# Fraction Multiplication and Division using Virtual Measurement Models

Session Presented at the Math in Action annual conference in February, 2015, at Grand Valley State University in Allendale, Michigan. We presented a similar session in April, 2015 at a national conference (National Council of Supervisors of Mathematics) – we deliberately changed very little between the two sessions, so that we could talk to the teacher educators about what we had seen in the teachers’ interactions with manipulatives in the session

In this session we explored various web-based applets created to support conceptual understanding of fraction, multiplication, and division using spatial measurement models (length, area, volume). We also discussed how these applets can be used in professional development or classroom settings with students.  (Visit Session Site; Download Session Slides and Session Hand-Out)

Overview of session:

We hoped to stimulate discussion focused on the complex interactions of:

• Students’ understanding of mathematical ideas, such as: measurement models, number lines, and fraction operations
• Relationships between: quantities and numbers / actions and operations
• Benefits and limitations of instructional models: manipulatives / applets

Exploration of physical manipulatives:

We provided participants with several physical tools, including rubber bands, linking cubes, WikiStix, and graph paper. We asked them to use the tools to make sense of representing fraction multiplication with discrete quantities and with continuous quantities.

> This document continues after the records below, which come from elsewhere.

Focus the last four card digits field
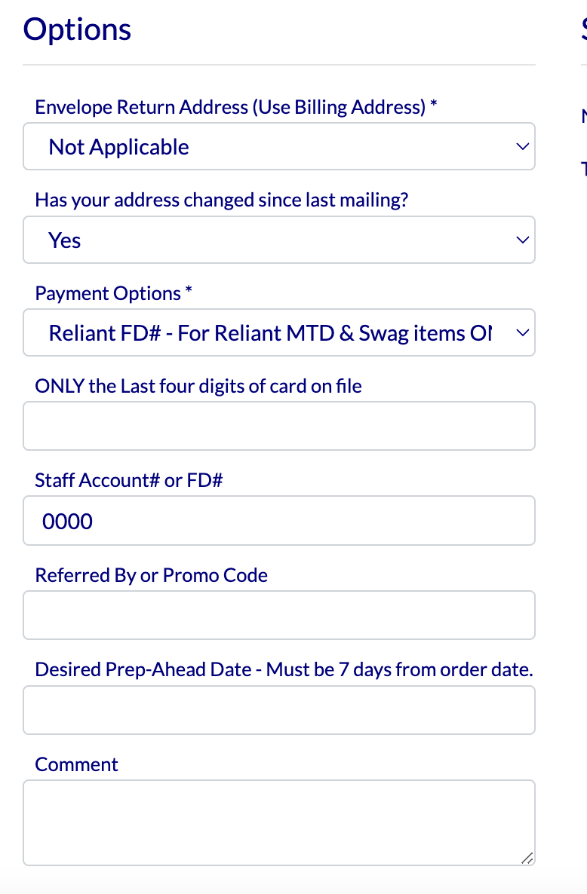 tap(278, 426)

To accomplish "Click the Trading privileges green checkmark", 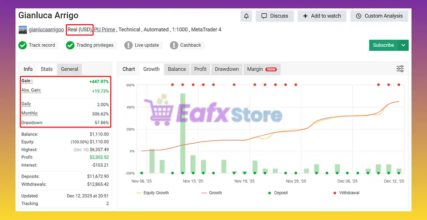I will click(x=70, y=45).
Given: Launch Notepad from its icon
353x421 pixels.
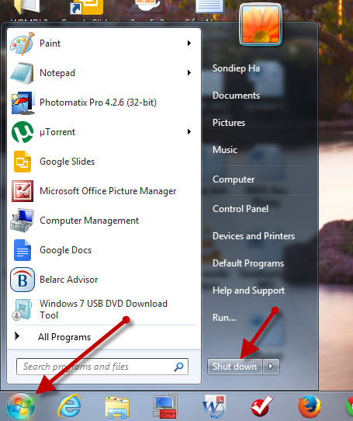Looking at the screenshot, I should pos(22,73).
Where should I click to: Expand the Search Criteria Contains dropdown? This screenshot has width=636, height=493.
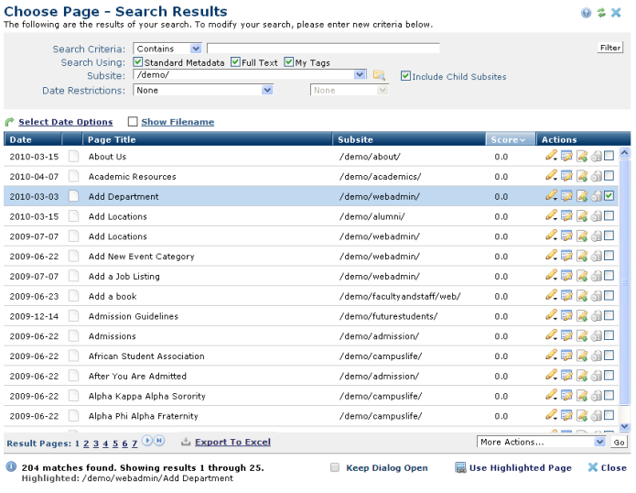click(x=196, y=49)
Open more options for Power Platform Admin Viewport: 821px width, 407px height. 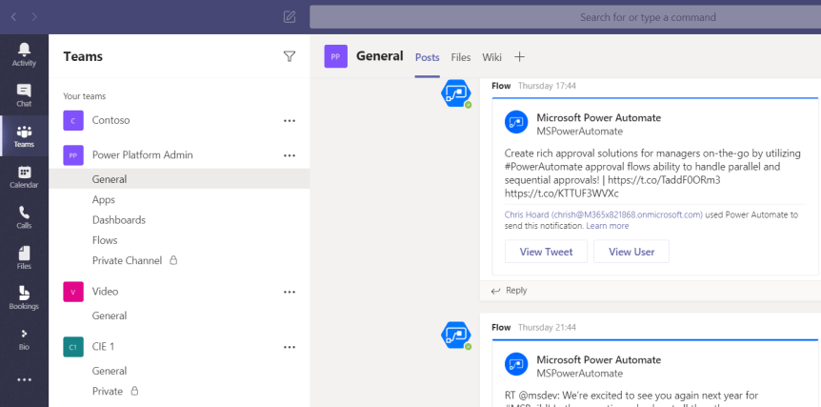click(x=290, y=155)
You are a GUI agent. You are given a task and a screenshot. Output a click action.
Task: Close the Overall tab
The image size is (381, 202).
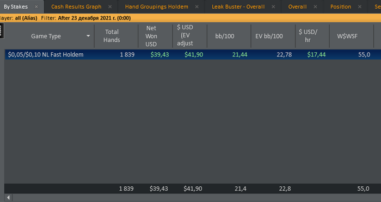click(x=315, y=7)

Exploration of virtual manipulatives:

We asked the participants to interact with virtual manipulatives (http://tinyurl.com/STEM-MIA2015) that we had created in an attempt to explore discrete versus continuous quantities in multiplication and division of fractions.

We created the applets specifically to support thinking about measurement dynamically and continuously because research has shown students see measurement as static and discrete most often, and yet dynamic and continuous experiences can support students develop flexible understandings of multiplication and division that may support them in understanding later covariational relationships.

Final discussion:

We asked participants to talk about: How can focusing on these ideas support students’ and teachers’ thinking about measurement and fractions? When are virtual manipulatives appropriate? When are physical manipulatives appropriate?

Stehr, E.M. & Gilbertson, N. (2015, February). Fraction multiplication and division using virtual measurement models. Paper presented at the Math in Action Conference, Grand Valley State University, Allendale, MI.